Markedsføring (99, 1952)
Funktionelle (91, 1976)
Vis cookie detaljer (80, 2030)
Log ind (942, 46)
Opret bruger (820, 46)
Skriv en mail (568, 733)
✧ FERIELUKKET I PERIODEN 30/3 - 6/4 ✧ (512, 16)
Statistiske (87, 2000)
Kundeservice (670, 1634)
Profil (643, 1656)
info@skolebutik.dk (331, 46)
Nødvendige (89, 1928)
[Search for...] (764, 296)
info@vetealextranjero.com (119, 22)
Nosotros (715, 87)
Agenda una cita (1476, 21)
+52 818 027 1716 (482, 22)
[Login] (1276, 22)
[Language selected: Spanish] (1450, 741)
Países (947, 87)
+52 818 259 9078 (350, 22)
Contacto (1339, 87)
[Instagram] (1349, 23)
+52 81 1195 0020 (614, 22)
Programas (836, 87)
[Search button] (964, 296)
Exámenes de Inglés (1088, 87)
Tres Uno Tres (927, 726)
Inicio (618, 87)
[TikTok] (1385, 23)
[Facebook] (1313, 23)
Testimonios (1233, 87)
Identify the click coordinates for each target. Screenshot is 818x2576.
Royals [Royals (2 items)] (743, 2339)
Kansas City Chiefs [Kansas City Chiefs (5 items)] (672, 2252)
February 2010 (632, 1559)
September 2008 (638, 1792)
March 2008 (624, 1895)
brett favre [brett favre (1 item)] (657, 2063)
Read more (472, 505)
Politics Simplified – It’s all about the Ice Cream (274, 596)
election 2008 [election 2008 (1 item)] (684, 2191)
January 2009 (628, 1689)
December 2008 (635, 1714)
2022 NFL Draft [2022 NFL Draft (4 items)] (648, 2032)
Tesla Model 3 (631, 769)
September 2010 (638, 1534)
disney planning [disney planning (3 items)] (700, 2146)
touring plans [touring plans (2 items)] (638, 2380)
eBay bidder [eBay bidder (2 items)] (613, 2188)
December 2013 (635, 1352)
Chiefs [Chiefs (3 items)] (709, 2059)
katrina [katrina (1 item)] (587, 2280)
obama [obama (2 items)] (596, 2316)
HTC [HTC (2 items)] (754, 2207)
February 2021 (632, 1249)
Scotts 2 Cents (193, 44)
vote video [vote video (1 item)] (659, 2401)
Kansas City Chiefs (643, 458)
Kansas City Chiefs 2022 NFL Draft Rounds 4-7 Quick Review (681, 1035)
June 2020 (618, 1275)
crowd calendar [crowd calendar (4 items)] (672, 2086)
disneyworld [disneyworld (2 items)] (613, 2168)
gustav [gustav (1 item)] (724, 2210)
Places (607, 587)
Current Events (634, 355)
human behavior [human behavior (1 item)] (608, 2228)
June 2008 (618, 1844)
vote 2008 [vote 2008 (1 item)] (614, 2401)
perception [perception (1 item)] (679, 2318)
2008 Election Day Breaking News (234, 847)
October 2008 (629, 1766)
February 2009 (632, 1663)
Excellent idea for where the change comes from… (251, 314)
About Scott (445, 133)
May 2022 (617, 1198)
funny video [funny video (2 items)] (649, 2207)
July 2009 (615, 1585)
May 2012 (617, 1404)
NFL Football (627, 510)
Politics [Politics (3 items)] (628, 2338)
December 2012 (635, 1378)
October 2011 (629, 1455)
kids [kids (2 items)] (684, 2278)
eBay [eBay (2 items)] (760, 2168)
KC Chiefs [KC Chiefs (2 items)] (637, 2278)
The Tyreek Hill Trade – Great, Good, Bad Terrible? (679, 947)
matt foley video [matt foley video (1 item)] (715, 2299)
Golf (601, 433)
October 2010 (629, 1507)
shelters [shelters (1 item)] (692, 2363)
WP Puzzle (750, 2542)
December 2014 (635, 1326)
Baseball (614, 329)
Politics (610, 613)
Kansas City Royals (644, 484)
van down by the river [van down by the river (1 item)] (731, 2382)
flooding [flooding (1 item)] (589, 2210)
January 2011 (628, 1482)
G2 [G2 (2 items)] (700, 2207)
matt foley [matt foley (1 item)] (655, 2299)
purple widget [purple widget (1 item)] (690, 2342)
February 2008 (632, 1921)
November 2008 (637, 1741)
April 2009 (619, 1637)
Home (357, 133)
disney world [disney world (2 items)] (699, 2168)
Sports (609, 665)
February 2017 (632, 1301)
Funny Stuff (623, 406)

********************

YOUR TASK
Rewrite every row above, substituting "Government" for each occurrence of "Politics" and keeping all other text unchanged.

IN RESPONSE
Markedsføring (99, 1952)
Funktionelle (91, 1976)
Vis cookie detaljer (80, 2030)
Log ind (942, 46)
Opret bruger (820, 46)
Skriv en mail (568, 733)
✧ FERIELUKKET I PERIODEN 30/3 - 6/4 ✧ (512, 16)
Statistiske (87, 2000)
Kundeservice (670, 1634)
Profil (643, 1656)
info@skolebutik.dk (331, 46)
Nødvendige (89, 1928)
[Search for...] (764, 296)
info@vetealextranjero.com (119, 22)
Nosotros (715, 87)
Agenda una cita (1476, 21)
+52 818 027 1716 (482, 22)
[Login] (1276, 22)
[Language selected: Spanish] (1450, 741)
Países (947, 87)
+52 818 259 9078 (350, 22)
Contacto (1339, 87)
[Instagram] (1349, 23)
+52 81 1195 0020 (614, 22)
Programas (836, 87)
[Search button] (964, 296)
Exámenes de Inglés (1088, 87)
Tres Uno Tres (927, 726)
Inicio (618, 87)
[TikTok] (1385, 23)
[Facebook] (1313, 23)
Testimonios (1233, 87)
Identify the click coordinates for each target. Screenshot is 818x2576.
Royals [Royals (2 items)] (743, 2339)
Kansas City Chiefs [Kansas City Chiefs (5 items)] (672, 2252)
February 2010 (632, 1559)
September 2008 (638, 1792)
March 2008 (624, 1895)
brett favre [brett favre (1 item)] (657, 2063)
Read more (472, 505)
Government Simplified – It’s all about the Ice Cream (274, 596)
election 2008 [election 2008 (1 item)] (684, 2191)
January 2009 (628, 1689)
December 2008 (635, 1714)
2022 NFL Draft [2022 NFL Draft (4 items)] (648, 2032)
Tesla Model 3 (631, 769)
September 2010 (638, 1534)
disney planning [disney planning (3 items)] (700, 2146)
touring plans [touring plans (2 items)] (638, 2380)
eBay bidder [eBay bidder (2 items)] (613, 2188)
December 2013 (635, 1352)
Chiefs [Chiefs (3 items)] (709, 2059)
katrina [katrina (1 item)] (587, 2280)
obama [obama (2 items)] (596, 2316)
HTC [HTC (2 items)] (754, 2207)
February 2021 (632, 1249)
Scotts 2 Cents (193, 44)
vote video [vote video (1 item)] (659, 2401)
Kansas City Chiefs (643, 458)
Kansas City Chiefs 2022 NFL Draft Rounds 4-7 Quick Review (681, 1035)
June 2020 (618, 1275)
crowd calendar [crowd calendar (4 items)] (672, 2086)
disneyworld [disneyworld (2 items)] (613, 2168)
gustav [gustav (1 item)] (724, 2210)
Places (607, 587)
Current Events (634, 355)
human behavior [human behavior (1 item)] (608, 2228)
June 2008 (618, 1844)
vote 2008 [vote 2008 (1 item)] (614, 2401)
perception [perception (1 item)] (679, 2318)
2008 Election Day Breaking News (234, 847)
October 2008 (629, 1766)
February 2009 (632, 1663)
Excellent idea for where the change comes from… (251, 314)
About Scott (445, 133)
May 2022 (617, 1198)
funny video [funny video (2 items)] (649, 2207)
July 2009 (615, 1585)
May 2012 (617, 1404)
NFL Football (627, 510)
Government [Government (3 items)] (628, 2338)
December 2012 (635, 1378)
October 2011 (629, 1455)
kids [kids (2 items)] (684, 2278)
eBay [eBay (2 items)] (760, 2168)
KC Chiefs [KC Chiefs (2 items)] (637, 2278)
The Tyreek Hill Trade – Great, Good, Bad Terrible? (679, 947)
matt foley video [matt foley video (1 item)] (715, 2299)
Golf (601, 433)
October 2010 (629, 1507)
shelters [shelters (1 item)] (692, 2363)
WP Puzzle (750, 2542)
December 2014 (635, 1326)
Baseball (614, 329)
Government (610, 613)
Kansas City Royals (644, 484)
van down by the river [van down by the river (1 item)] (731, 2382)
flooding [flooding (1 item)] (589, 2210)
January 2011 (628, 1482)
G2 [G2 (2 items)] (700, 2207)
matt foley [matt foley (1 item)] (655, 2299)
purple widget [purple widget (1 item)] (690, 2342)
February 2008 (632, 1921)
November 2008 (637, 1741)
April 2009 (619, 1637)
Home (357, 133)
disney world [disney world (2 items)] (699, 2168)
Sports (609, 665)
February 2017 (632, 1301)
Funny Stuff (623, 406)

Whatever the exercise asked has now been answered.